Tornano le avventure di Woody e Buzz nel cartoon Disney “Toy Story 4”. Kit Harington protagonista di “La mia vita con John F. Donovan” di Dolan, Ralph Fiennes dirige il biopic sul ballerino Nureyev. Le indicazioni della Commissione Film CEI.

In sala dal 27 giugno

Ha più di vent’anni “Toy Story”, gioiello dell’animazione Disney-Pixar lanciato nel 1995, esilarante e tenero racconto della vita “segreta” dei giocattoli nelle camere dei bambini. Dal concept originario sono nati fortunati sequel, “Toy Story 2.  Woody e Buzz alla riscossa” nel 1999 e “Toy Story 3, La grande fuga” nel 2010. Ora da mercoledì 26 giugno arriva nei cinema italiani “Toy Story 4”, dove ritroviamo tutti i protagonisti del cartoon: c’è lo sceriffo valoroso Woody – in Italia è stato doppiato da Fabrizio Frizzi, ora sostituito da Angelo Maggi, voce cinematografica di Tom Hanks –, il coraggioso eroe spaziale Buzz Lightyear (Massimo Dapporto, voce sin dal 1995), la pastorella Bo Peep, la cowgirl Jessie e la new entry Forky. Cosa accade in questa nuova avventura? I giocattoli hanno perso il loro padroncino Andy, che ora è all’università; hanno una nuova amica, la bambina Bonnie, che si è appassionata a un nuovo giocattolo fatto con una forchetta di plastica, Forky. Quando Forky si smarrisce, Woody e gli altri amici si danno da fare per riportarlo a casa. Si ride sempre tanto con “Toy Story”, racconto snodato su una sceneggiatura ben calibrata e con gag riuscite; nel film non mancano buoni sentimenti, valori e grandi temi come l’attenzione all’ambiente e al creato. Dal punto di vista pastorale, “Toy Story 4” è da valutare consigliabile, poetico e adatto per tutta la famiglia.

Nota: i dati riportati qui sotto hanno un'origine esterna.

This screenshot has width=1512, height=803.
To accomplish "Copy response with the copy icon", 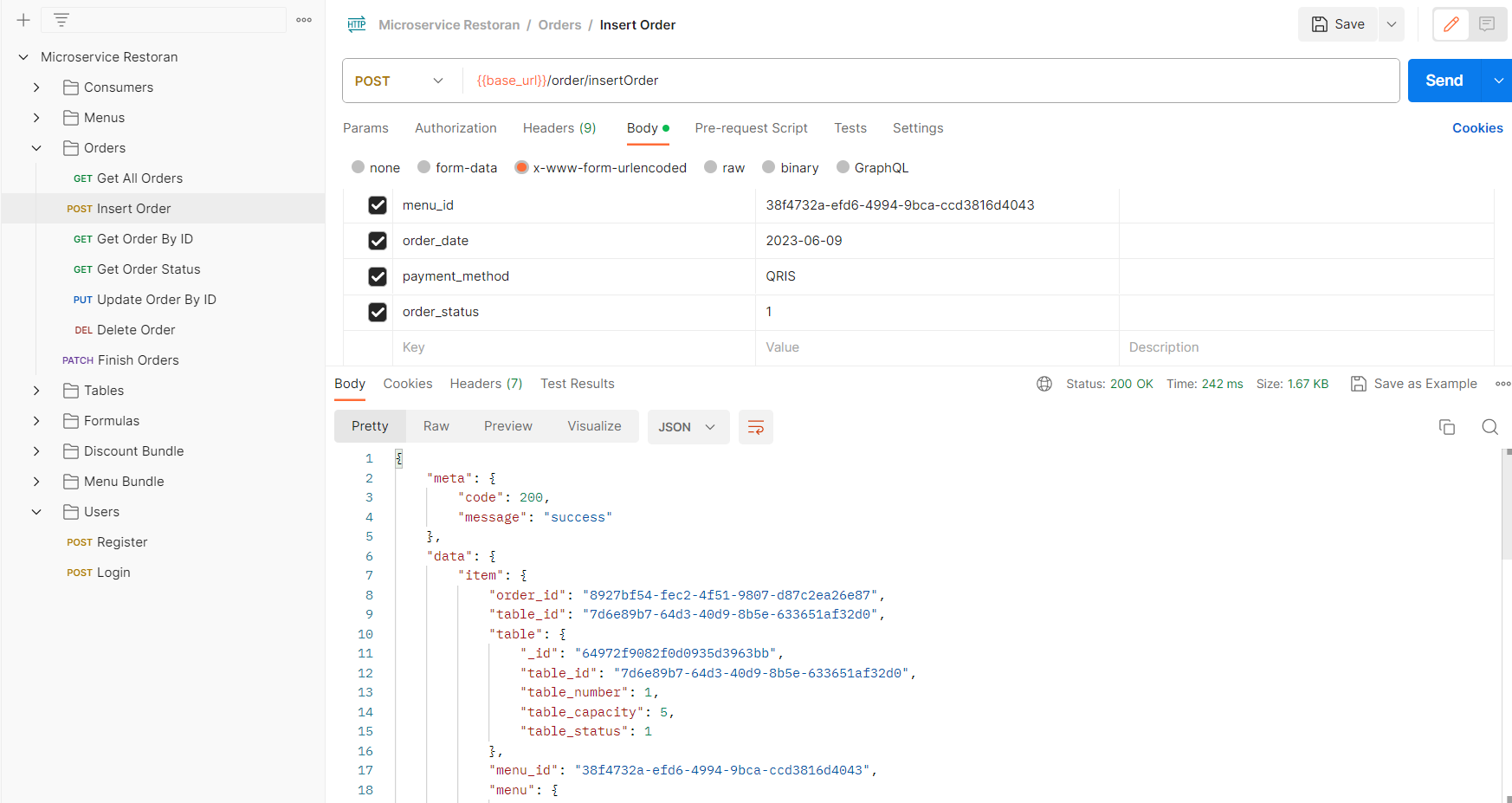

Il giovane regista canadese Xavier Dolan, classe 1989, molto apprezzato in Francia, fa il suo debutto nel cinema hollywoodiano con “La mia vita con John F. Donovan”, con un cast di grande richiamo: la star di “Game of Thrones” Kit Harington, le attrici premio Oscar Susan Sarandon, Kathy Bates e Natalie Portman nonché il talentuoso bambino Jacob Tremblay (“Room”, “Wonder”). È il racconto problematico in chiave mélo della vita di un attore televisivo, che intrattiene un’amicizia epistolare con un bambino. Il copione è intenso e sofferto, giocato sul confine tra bene e male. Film di forte impatto psicologico, sottile e forse troppo difficile per lo spettatore medio USA, visto lo scarso riscontro al botteghino. Dal punto di vista pastorale, l’opera è complessa e problematica.

La vita del ballerino russo Rudolf Nureyev diventa un film, “The White Crow”, per la regia di Ralph Finnes, attore inglese di stampo shakespeariano noto per le sue interpretazioni in “Schindler’s List”, “Il paziente inglese” e “Harry Potter” (Voldemort). Tratto dalla biografia del ballerino firmata da Julie Kavanagh, il film ripercorre ascesa, carriera e contesto politico-sociale in cui Nureyev è vissuto.